THE TASK – Using the entries below, copy out all lines where "will" is found.

::: DATA EXCERPTS :::

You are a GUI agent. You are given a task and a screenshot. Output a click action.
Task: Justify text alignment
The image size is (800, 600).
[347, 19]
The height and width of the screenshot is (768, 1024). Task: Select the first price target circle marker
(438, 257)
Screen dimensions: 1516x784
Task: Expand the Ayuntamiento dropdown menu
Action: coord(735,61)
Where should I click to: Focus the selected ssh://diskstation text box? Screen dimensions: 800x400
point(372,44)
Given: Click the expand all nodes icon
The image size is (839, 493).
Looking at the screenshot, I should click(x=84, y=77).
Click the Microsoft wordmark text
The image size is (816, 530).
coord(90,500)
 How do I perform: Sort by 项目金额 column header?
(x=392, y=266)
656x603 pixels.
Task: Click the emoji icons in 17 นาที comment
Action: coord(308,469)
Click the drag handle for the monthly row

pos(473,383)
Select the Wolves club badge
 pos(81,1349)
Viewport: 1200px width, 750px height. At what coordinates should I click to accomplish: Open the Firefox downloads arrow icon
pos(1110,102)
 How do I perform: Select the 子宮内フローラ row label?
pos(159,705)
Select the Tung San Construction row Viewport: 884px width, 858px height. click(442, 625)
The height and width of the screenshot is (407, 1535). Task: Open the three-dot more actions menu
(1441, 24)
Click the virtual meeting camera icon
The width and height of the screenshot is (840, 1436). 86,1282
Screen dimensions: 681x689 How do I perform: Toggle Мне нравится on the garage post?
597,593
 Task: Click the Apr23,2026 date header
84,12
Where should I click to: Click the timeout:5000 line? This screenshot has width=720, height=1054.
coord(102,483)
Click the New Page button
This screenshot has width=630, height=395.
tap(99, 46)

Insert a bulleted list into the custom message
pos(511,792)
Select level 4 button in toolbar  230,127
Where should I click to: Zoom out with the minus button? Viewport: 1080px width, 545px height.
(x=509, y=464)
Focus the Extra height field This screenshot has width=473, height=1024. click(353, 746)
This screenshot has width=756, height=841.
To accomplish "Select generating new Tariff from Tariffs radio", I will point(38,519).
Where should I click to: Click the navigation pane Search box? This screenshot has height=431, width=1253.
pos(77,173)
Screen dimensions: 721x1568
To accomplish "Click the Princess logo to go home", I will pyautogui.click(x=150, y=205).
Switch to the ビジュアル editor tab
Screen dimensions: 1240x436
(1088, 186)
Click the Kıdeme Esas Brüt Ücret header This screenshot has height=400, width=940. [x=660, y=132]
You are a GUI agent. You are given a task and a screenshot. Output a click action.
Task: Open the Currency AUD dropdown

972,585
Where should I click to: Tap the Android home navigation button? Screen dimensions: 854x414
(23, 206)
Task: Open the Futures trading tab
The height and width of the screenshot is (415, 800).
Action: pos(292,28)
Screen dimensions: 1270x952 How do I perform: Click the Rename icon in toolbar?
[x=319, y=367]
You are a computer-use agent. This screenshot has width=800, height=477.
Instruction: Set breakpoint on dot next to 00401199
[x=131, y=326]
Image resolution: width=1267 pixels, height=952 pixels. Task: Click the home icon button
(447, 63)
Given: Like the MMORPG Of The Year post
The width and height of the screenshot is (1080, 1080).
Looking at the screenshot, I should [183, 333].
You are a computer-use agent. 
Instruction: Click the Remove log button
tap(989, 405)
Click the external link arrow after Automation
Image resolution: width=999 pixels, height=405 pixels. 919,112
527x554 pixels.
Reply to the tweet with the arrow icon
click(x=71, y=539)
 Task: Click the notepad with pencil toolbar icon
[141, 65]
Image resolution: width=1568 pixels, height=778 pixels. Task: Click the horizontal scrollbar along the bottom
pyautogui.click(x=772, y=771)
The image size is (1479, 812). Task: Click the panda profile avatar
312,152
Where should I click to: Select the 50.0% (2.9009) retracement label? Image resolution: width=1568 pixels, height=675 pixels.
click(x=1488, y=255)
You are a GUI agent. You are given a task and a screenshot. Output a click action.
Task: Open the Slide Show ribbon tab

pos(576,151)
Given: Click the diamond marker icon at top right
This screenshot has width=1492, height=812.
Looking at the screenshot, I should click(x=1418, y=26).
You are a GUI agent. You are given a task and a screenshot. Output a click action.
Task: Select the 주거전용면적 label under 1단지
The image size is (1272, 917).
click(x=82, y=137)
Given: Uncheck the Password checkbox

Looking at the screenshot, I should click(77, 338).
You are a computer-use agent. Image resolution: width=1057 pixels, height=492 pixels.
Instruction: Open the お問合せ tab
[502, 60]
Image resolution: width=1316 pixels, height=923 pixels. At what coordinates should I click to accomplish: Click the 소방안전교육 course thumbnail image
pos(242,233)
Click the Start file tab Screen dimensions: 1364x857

:::

OUTPUT –
To accomplish "Select generating new Tariff from Tariffs radio", I will point(38,519).
To accomplish "Click the Princess logo to go home", I will pyautogui.click(x=150, y=205).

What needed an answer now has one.